■ Problem description
Output the data exactly, with every line intact.

——————

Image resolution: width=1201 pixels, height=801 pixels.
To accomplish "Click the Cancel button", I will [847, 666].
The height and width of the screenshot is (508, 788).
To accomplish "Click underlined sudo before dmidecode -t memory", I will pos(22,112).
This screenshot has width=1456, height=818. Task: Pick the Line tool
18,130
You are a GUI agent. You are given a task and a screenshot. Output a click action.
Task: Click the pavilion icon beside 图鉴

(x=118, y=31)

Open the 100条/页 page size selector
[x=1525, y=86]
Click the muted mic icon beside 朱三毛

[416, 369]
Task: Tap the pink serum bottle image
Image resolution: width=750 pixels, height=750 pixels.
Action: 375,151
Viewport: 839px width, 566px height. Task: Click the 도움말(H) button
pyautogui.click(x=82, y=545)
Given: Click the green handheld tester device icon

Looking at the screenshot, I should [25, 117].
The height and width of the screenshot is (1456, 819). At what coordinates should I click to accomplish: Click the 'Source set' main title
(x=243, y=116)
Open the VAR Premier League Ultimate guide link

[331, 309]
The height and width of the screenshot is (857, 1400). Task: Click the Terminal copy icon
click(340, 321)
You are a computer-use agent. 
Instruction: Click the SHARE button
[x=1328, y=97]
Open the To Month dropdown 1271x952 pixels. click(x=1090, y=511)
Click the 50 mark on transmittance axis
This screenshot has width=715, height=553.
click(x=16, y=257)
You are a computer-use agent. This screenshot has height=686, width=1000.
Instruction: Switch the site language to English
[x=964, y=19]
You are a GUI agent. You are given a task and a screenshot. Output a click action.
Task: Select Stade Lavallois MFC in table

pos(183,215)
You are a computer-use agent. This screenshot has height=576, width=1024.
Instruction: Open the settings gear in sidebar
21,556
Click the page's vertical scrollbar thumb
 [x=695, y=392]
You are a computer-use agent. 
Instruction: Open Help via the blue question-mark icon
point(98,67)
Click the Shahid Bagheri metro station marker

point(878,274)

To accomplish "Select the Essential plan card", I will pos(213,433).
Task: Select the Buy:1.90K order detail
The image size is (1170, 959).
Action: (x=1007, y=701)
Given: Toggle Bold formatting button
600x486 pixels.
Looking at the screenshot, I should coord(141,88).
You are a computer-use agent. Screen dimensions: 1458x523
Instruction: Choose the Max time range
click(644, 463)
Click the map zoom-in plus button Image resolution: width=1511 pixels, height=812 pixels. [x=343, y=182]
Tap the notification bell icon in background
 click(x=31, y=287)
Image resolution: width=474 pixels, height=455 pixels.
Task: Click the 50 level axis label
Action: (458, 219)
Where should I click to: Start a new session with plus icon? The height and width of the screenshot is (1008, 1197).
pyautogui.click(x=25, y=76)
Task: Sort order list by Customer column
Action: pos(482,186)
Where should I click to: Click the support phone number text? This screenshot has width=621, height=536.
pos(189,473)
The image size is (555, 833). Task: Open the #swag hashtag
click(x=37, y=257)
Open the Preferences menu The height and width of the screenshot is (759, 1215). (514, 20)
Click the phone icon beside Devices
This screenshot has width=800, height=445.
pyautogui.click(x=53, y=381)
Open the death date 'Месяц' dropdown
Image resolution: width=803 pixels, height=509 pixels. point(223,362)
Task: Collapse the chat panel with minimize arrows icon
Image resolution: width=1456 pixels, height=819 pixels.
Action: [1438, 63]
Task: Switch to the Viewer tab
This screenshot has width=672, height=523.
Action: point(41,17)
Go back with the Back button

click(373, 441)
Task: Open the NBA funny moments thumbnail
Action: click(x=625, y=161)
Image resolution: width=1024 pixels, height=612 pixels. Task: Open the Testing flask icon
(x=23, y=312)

——————

■ Answer space
Image resolution: width=1201 pixels, height=801 pixels.
To accomplish "Click the Cancel button", I will [847, 666].
The height and width of the screenshot is (508, 788).
To accomplish "Click underlined sudo before dmidecode -t memory", I will pos(22,112).
This screenshot has width=1456, height=818. Task: Pick the Line tool
18,130
You are a GUI agent. You are given a task and a screenshot. Output a click action.
Task: Click the pavilion icon beside 图鉴

(x=118, y=31)

Open the 100条/页 page size selector
[x=1525, y=86]
Click the muted mic icon beside 朱三毛

[416, 369]
Task: Tap the pink serum bottle image
Image resolution: width=750 pixels, height=750 pixels.
Action: 375,151
Viewport: 839px width, 566px height. Task: Click the 도움말(H) button
pyautogui.click(x=82, y=545)
Given: Click the green handheld tester device icon

Looking at the screenshot, I should [25, 117].
The height and width of the screenshot is (1456, 819). At what coordinates should I click to accomplish: Click the 'Source set' main title
(x=243, y=116)
Open the VAR Premier League Ultimate guide link

[331, 309]
The height and width of the screenshot is (857, 1400). Task: Click the Terminal copy icon
click(340, 321)
You are a computer-use agent. 
Instruction: Click the SHARE button
[x=1328, y=97]
Open the To Month dropdown 1271x952 pixels. click(x=1090, y=511)
Click the 50 mark on transmittance axis
This screenshot has width=715, height=553.
click(x=16, y=257)
You are a computer-use agent. This screenshot has height=686, width=1000.
Instruction: Switch the site language to English
[x=964, y=19]
You are a GUI agent. You are given a task and a screenshot. Output a click action.
Task: Select Stade Lavallois MFC in table

pos(183,215)
You are a computer-use agent. This screenshot has height=576, width=1024.
Instruction: Open the settings gear in sidebar
21,556
Click the page's vertical scrollbar thumb
 [x=695, y=392]
You are a computer-use agent. 
Instruction: Open Help via the blue question-mark icon
point(98,67)
Click the Shahid Bagheri metro station marker

point(878,274)

To accomplish "Select the Essential plan card", I will pos(213,433).
Task: Select the Buy:1.90K order detail
The image size is (1170, 959).
Action: (x=1007, y=701)
Given: Toggle Bold formatting button
600x486 pixels.
Looking at the screenshot, I should coord(141,88).
You are a computer-use agent. Screen dimensions: 1458x523
Instruction: Choose the Max time range
click(644, 463)
Click the map zoom-in plus button Image resolution: width=1511 pixels, height=812 pixels. [x=343, y=182]
Tap the notification bell icon in background
 click(x=31, y=287)
Image resolution: width=474 pixels, height=455 pixels.
Task: Click the 50 level axis label
Action: (458, 219)
Where should I click to: Start a new session with plus icon? The height and width of the screenshot is (1008, 1197).
pyautogui.click(x=25, y=76)
Task: Sort order list by Customer column
Action: pos(482,186)
Where should I click to: Click the support phone number text? This screenshot has width=621, height=536.
pos(189,473)
The image size is (555, 833). Task: Open the #swag hashtag
click(x=37, y=257)
Open the Preferences menu The height and width of the screenshot is (759, 1215). (514, 20)
Click the phone icon beside Devices
This screenshot has width=800, height=445.
pyautogui.click(x=53, y=381)
Open the death date 'Месяц' dropdown
Image resolution: width=803 pixels, height=509 pixels. point(223,362)
Task: Collapse the chat panel with minimize arrows icon
Image resolution: width=1456 pixels, height=819 pixels.
Action: [1438, 63]
Task: Switch to the Viewer tab
This screenshot has width=672, height=523.
Action: point(41,17)
Go back with the Back button

click(373, 441)
Task: Open the NBA funny moments thumbnail
Action: click(x=625, y=161)
Image resolution: width=1024 pixels, height=612 pixels. Task: Open the Testing flask icon
(x=23, y=312)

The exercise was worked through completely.